"Necesito un logo...”
- Fernanda González

- 27 mar
- 2 Min. de lectura
“¡Hola! Necesito tu ayuda para hacer un logo rápido.”
Es una frase común, pero también revela una idea bastante instalada: que el branding es algo rápido y principalmente visual.
El problema es que un logo no es el punto de partida. Es el resultado.
Antes de cualquier decisión gráfica, hay algo mucho más importante: entender qué es una marca, qué lugar ocupa y cómo quiere ser percibida. Porque cuando eso no está claro, el diseño puede verse bien, pero no construye nada.
En Studio X, ese proceso parte con el desarrollo de un Brand Key Vision. Es una hoja estratégica que funciona como mapa de ruta y define la esencia de la marca: quién es, a quién le habla, por qué existe, qué promete y qué la hace distinta.
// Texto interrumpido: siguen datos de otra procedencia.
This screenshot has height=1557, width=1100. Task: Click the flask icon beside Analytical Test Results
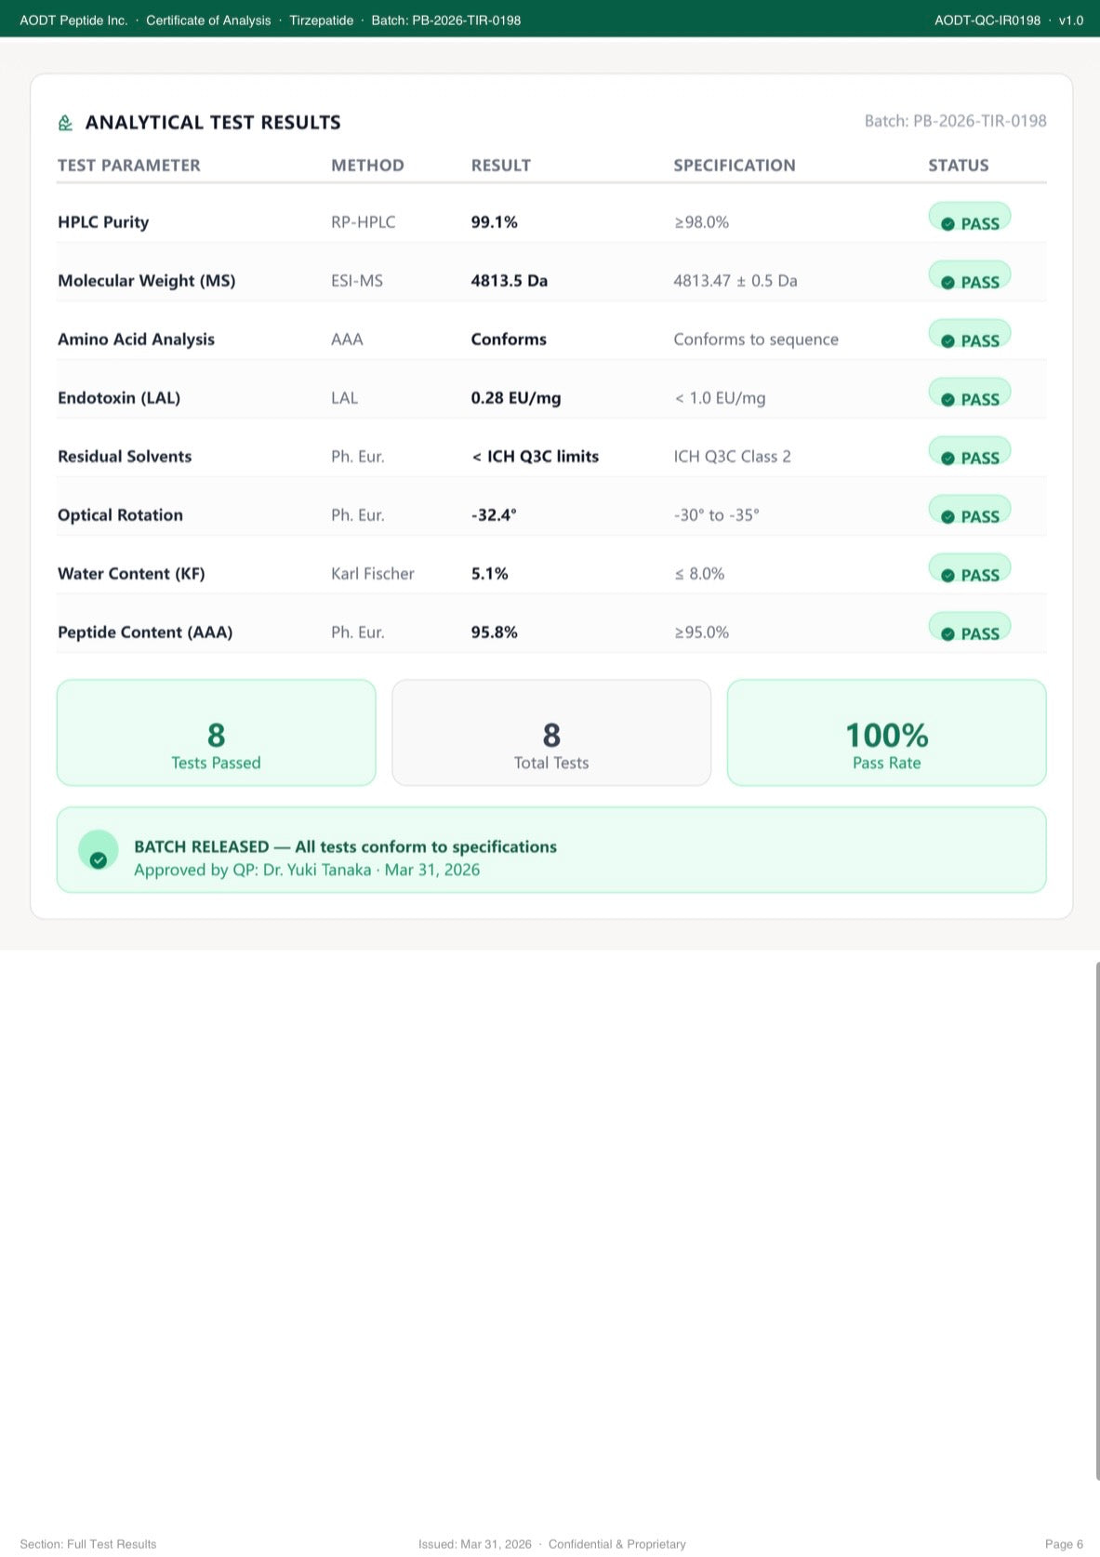coord(65,123)
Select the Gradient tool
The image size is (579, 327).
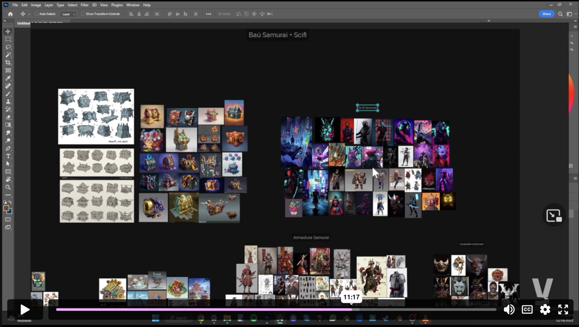(8, 125)
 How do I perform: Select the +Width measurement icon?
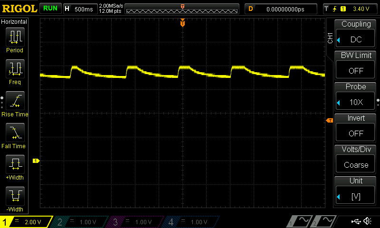[x=14, y=164]
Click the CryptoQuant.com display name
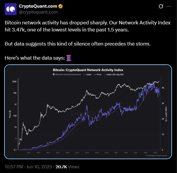This screenshot has width=177, height=173. click(38, 6)
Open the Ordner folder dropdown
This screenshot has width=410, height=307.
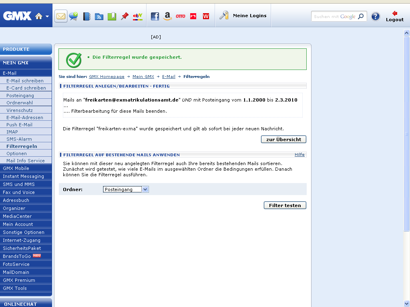pos(126,189)
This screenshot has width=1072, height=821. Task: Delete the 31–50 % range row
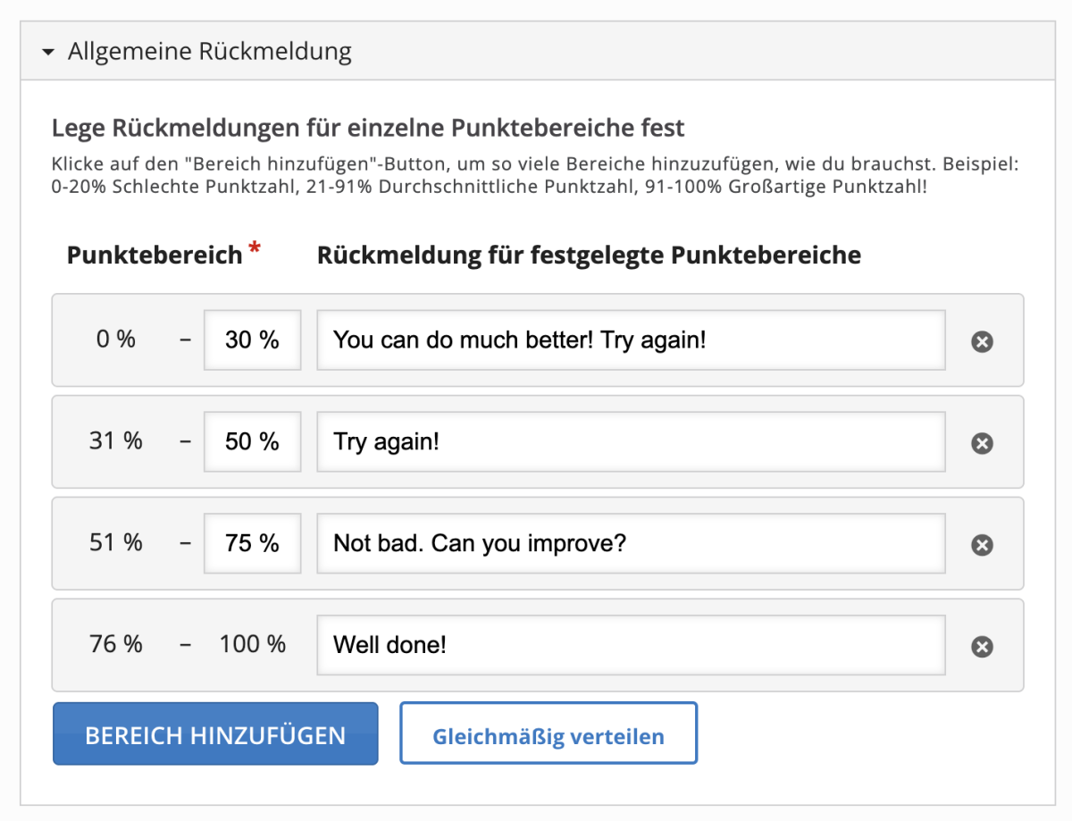coord(982,443)
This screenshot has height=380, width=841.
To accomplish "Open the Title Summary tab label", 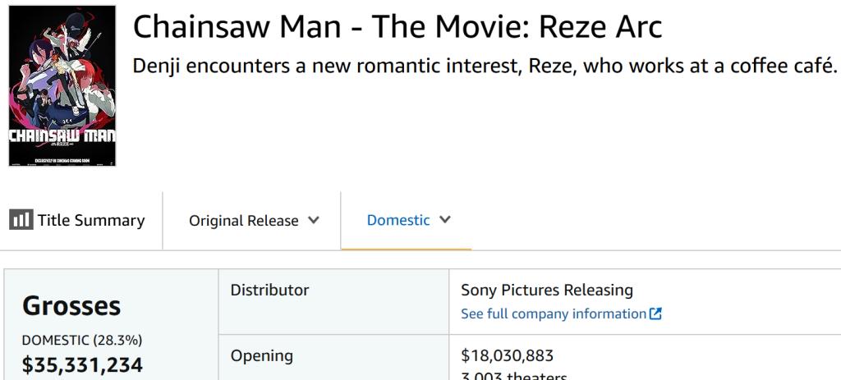I will (91, 220).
Esa es la base que alinea todas las decisiones que vienen después. Desde ahí se construye todo: el tono de voz, la narrativa, la dirección creativa y, finalmente, la identidad visual. Sin esa base, diseñar es tomar decisiones desde el gusto. Con ella, cada elección tiene un porqué.
Gran parte del valor del diseño está justamente en ese proceso que no se ve. En lo que se prueba, se descarta y se ajusta. En decisiones mínimas que cambian por completo la manera en que una marca se percibe. Es un trabajo silencioso, pero profundamente intencionado.
Ahí es donde aparece la desconexión: si el resultado parece simple, se asume que hacerlo también lo fue. Pero un buen logo no es casual. Es la síntesis de múltiples decisiones: tipografía, color, proporciones, legibilidad, escalabilidad.
Todo responde a una intención. Todo busca construir una percepción.
Por eso, cuando alguien pide “algo rápido”, en el fondo está pidiendo saltarse el proceso. Y sin proceso, no hay estrategia. Solo hay forma.
Parte del desafío hoy es hacer visible ese valor. Explicar, traducir y demostrar que el diseño responde no solo a criterios estéticos, sino también a decisiones que buscan resolver un problema concreto: cómo posicionar una marca de manera clara, coherente y con sentido.
Porque al final, eso es en lo que realmente se está invirtiendo. No en un archivo ni en un logo aislado, sino en la capacidad de pensar, definir y construir una identidad con dirección.
Y eso —aunque no siempre se vea— es lo que realmente hace que una marca funcione.